31 Favorites #26: Psycho
Can you believe that Psycho is 55 years old? Let that sink in for a moment! Because honestly, the film feels as modern and subversive as I'm sure it did when it was released in 1960. It's a testament to Hitchcock that the film still manages to spook and shock nearly everyone seeing it for the first time (but let's face it, those folks are few and far between).
In Psycho, Janet Leigh plays Marion, a secretary who runs off with $40k of her boss' sweet, sweet cash. On the run, Marion stops at a hotel run by a seemingly shy and mild-mannered guy named Norman Bates. Marion hears Bates, at times, arguing with his mother and thinks nothing of it. But Bates harbors a terrible secret that I'm sure we're all familiar with.

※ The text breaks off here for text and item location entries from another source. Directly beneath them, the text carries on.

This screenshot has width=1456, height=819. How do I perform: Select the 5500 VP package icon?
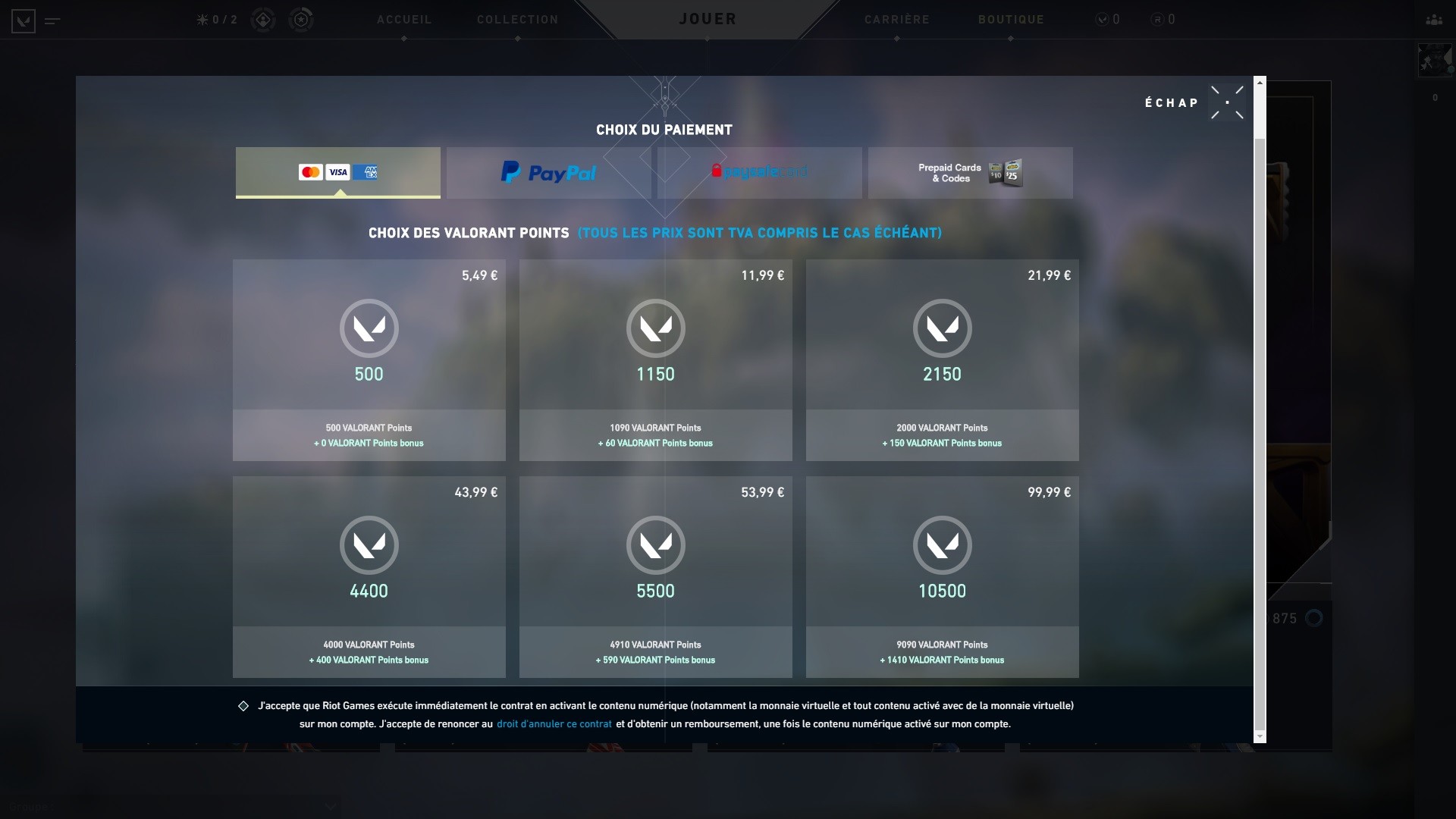pos(655,545)
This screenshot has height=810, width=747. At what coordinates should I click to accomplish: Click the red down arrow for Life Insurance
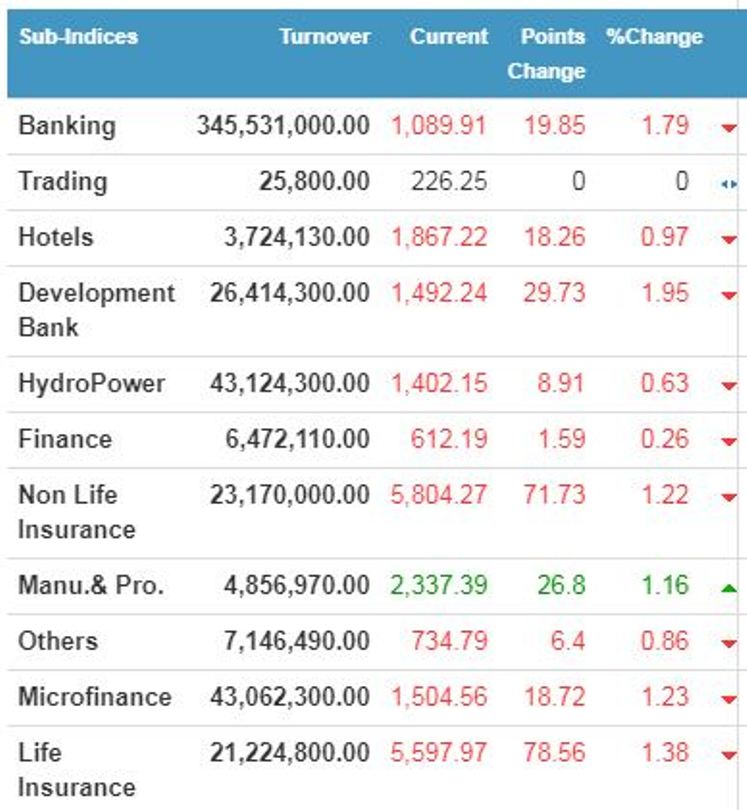[728, 755]
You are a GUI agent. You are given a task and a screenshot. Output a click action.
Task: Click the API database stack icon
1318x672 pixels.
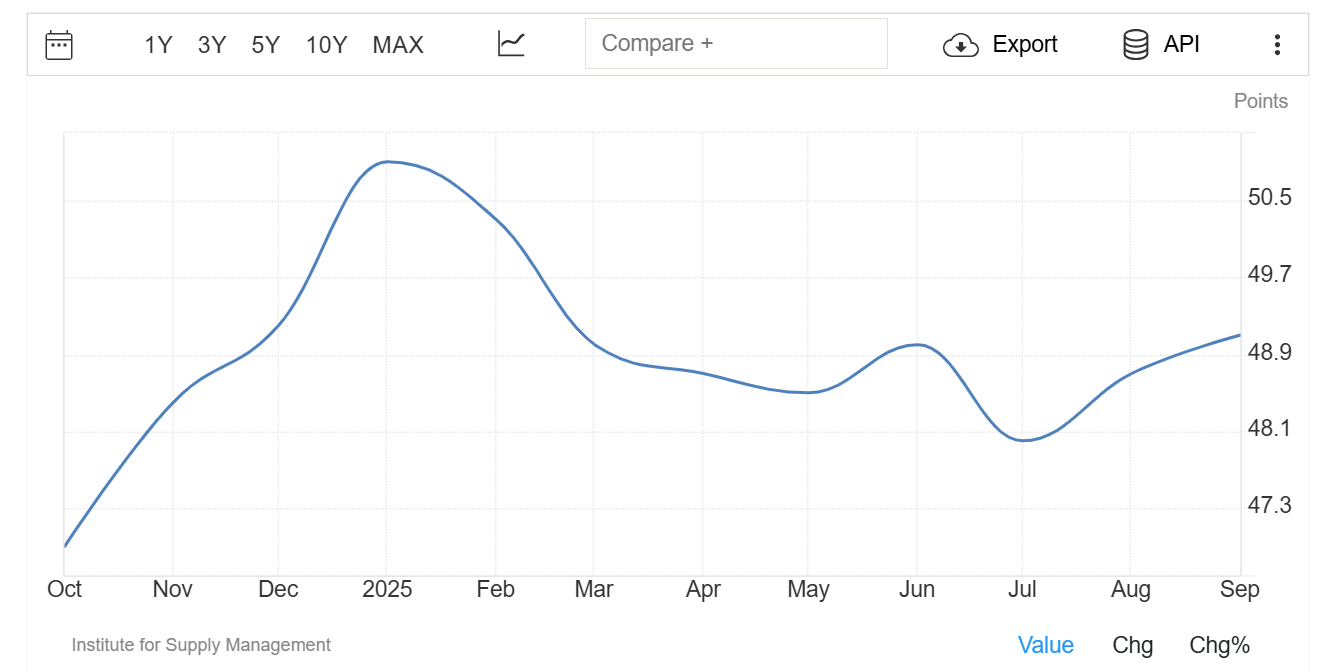pos(1135,45)
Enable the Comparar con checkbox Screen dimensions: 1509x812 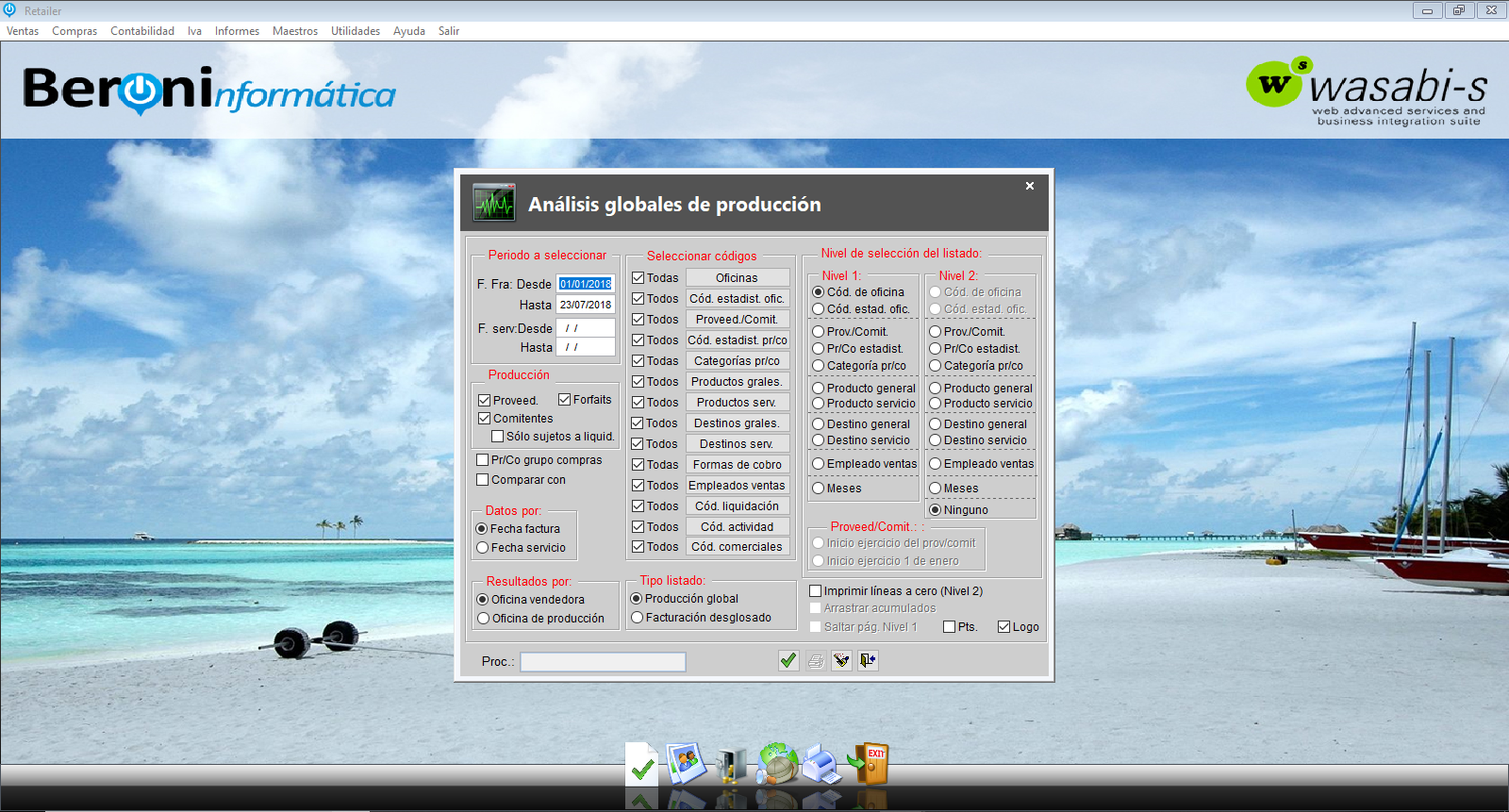tap(483, 480)

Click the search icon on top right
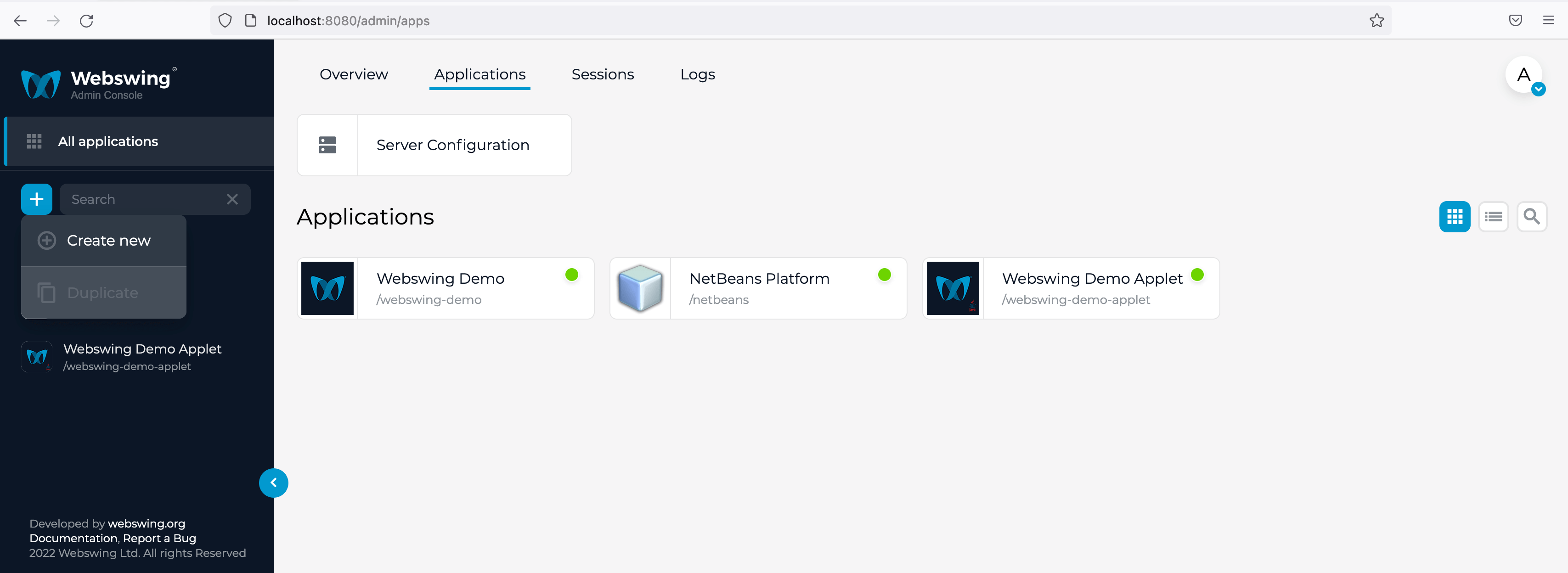tap(1532, 216)
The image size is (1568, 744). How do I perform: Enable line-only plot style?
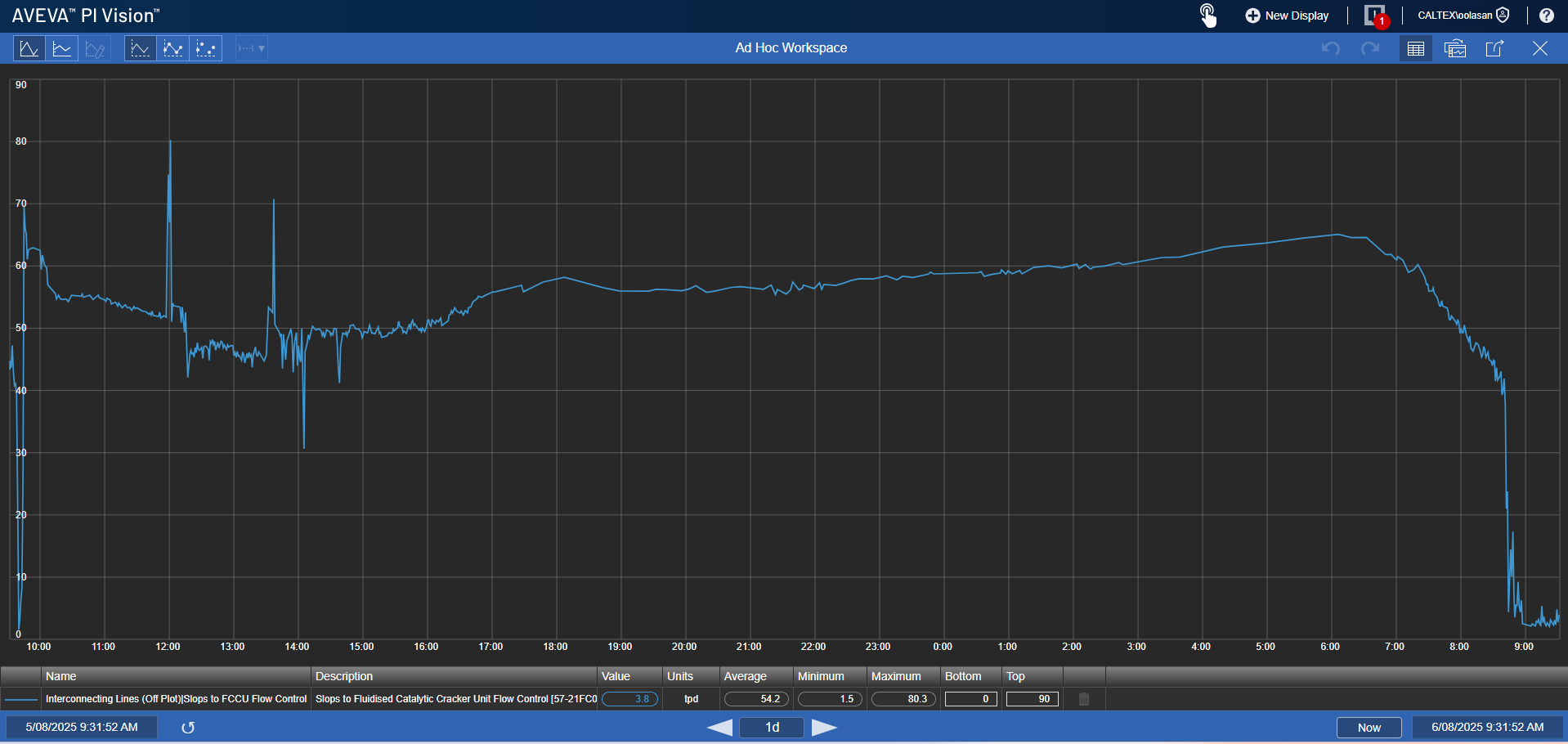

What always amazes me about Psycho is that Hitchcock had the balls to kill off his leading lady only roughly 45 minutes into the film! What the hell, Hitch, have you no patience!?! Of course, part of the shock and power of the film, even now, is Marion's swift and hasty departure from this terra firma. Hitchcock manages to keep the momentum of the narrative going forward by making Norman behave in shadier and shadier ways when people come to the hotel looking for Marion. You really are curious as to how it's all going to end up. And when it does...man. It's truly one of the most effed up endings in film history.
Three Things I Love About It:
- The shower scene. If you really watch it, you realize that there's no contact between the knife and Marion actually shown - it's all implied through quick cuts of the knife making slashing movements and close ups of Marion screaming. It's actually amazing to witness, and still completely terrifying. If you think about it, we have Hitchcock to thank for the modern slasher film.
- Bernard Hermann's score is pure artistry and completely innovative. It's scored entirely for strings. No woodwinds, no brass, no percussion...just strings. And yet, he manages to create depth and texture to the film that just wouldn't have existed if he had scored the soundtrack for full orchestra. When there need to be bleak isolation, Hermann gives us an unsettling, reedy thinness. And of course during the shower scene, he gives us a harsh, stabbing sound in the upper strings. Psycho wouldn't be Psycho without Hermann's score. Period.
- Anthony Perkins is OUT OF CONTROL. In fact, his depiction of Norman Bates scared the shit out of me and soured me on any other films he was in because I couldn't get past associating him with this character. Pass the brain bleach, please!